Below are entries. Pull out all lines containing "screenshot".

---------- RECORD EXTRACTS

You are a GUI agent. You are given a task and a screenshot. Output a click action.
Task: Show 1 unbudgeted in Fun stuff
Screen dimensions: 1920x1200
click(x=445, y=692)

--------------------
---------- RECORD EXTRACTS

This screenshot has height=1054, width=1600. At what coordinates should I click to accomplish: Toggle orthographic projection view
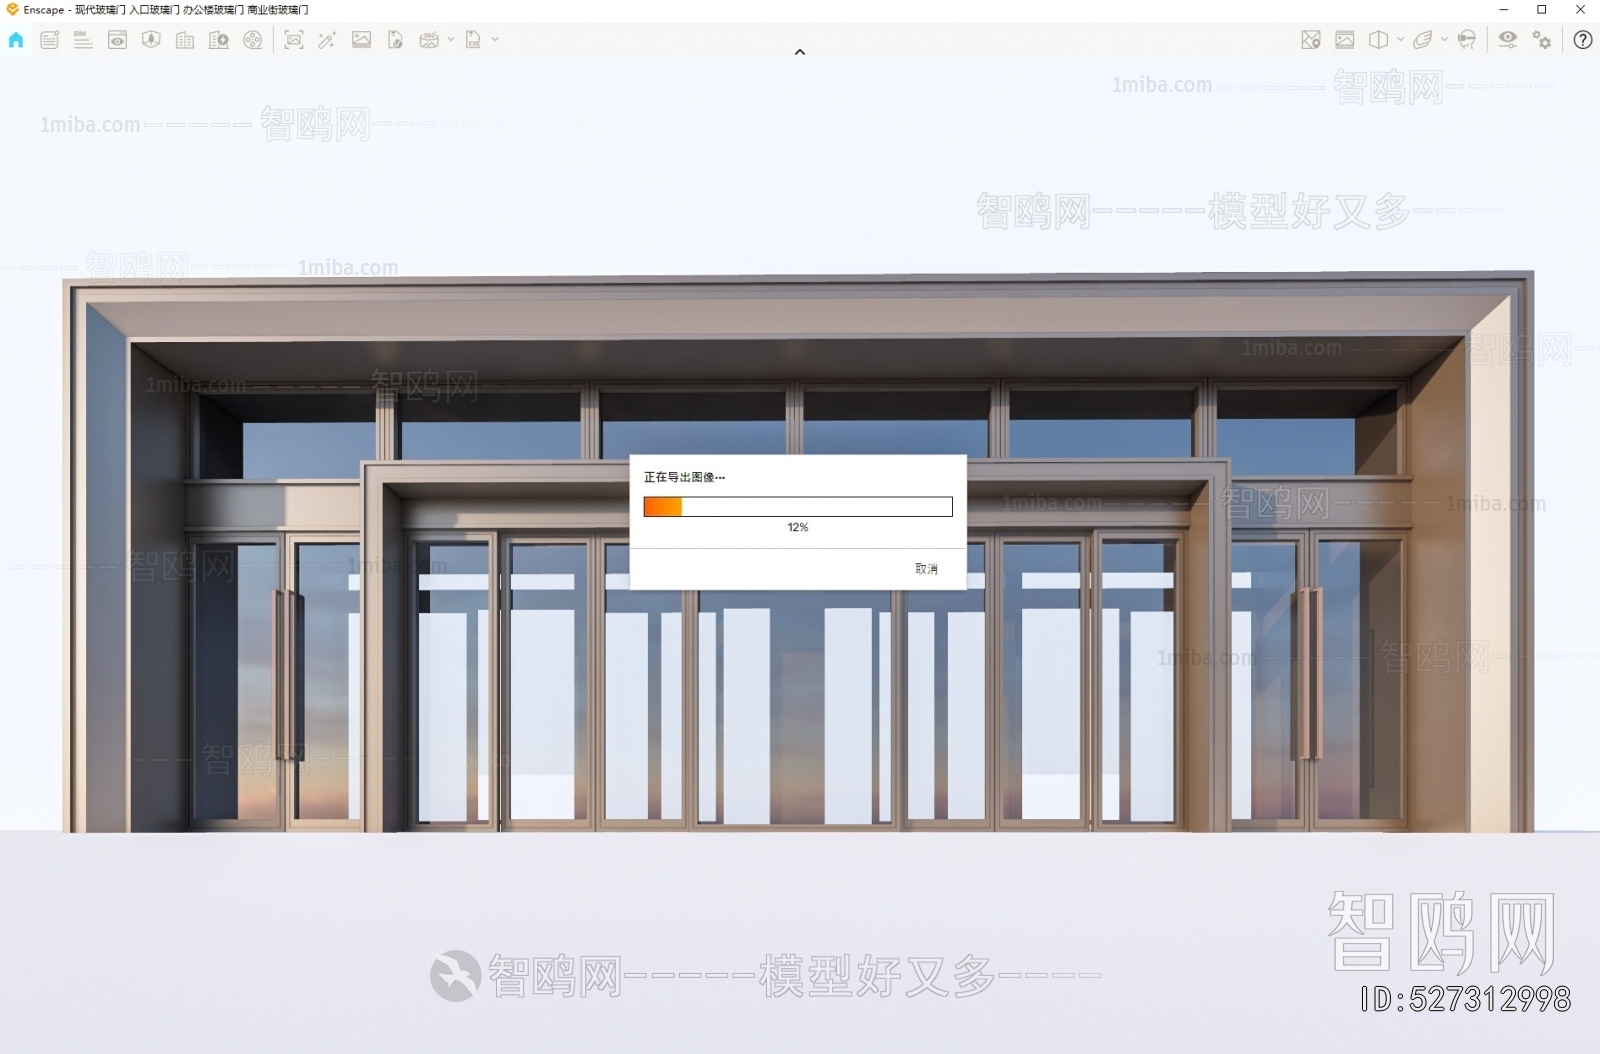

--------------------

== PROBLEM SOLUTION ==
You are a GUI agent. You are given a task and a screenshot. Output a click action.
This screenshot has height=1054, width=1600. At what coordinates should I click to accomplish: Toggle orthographic projection view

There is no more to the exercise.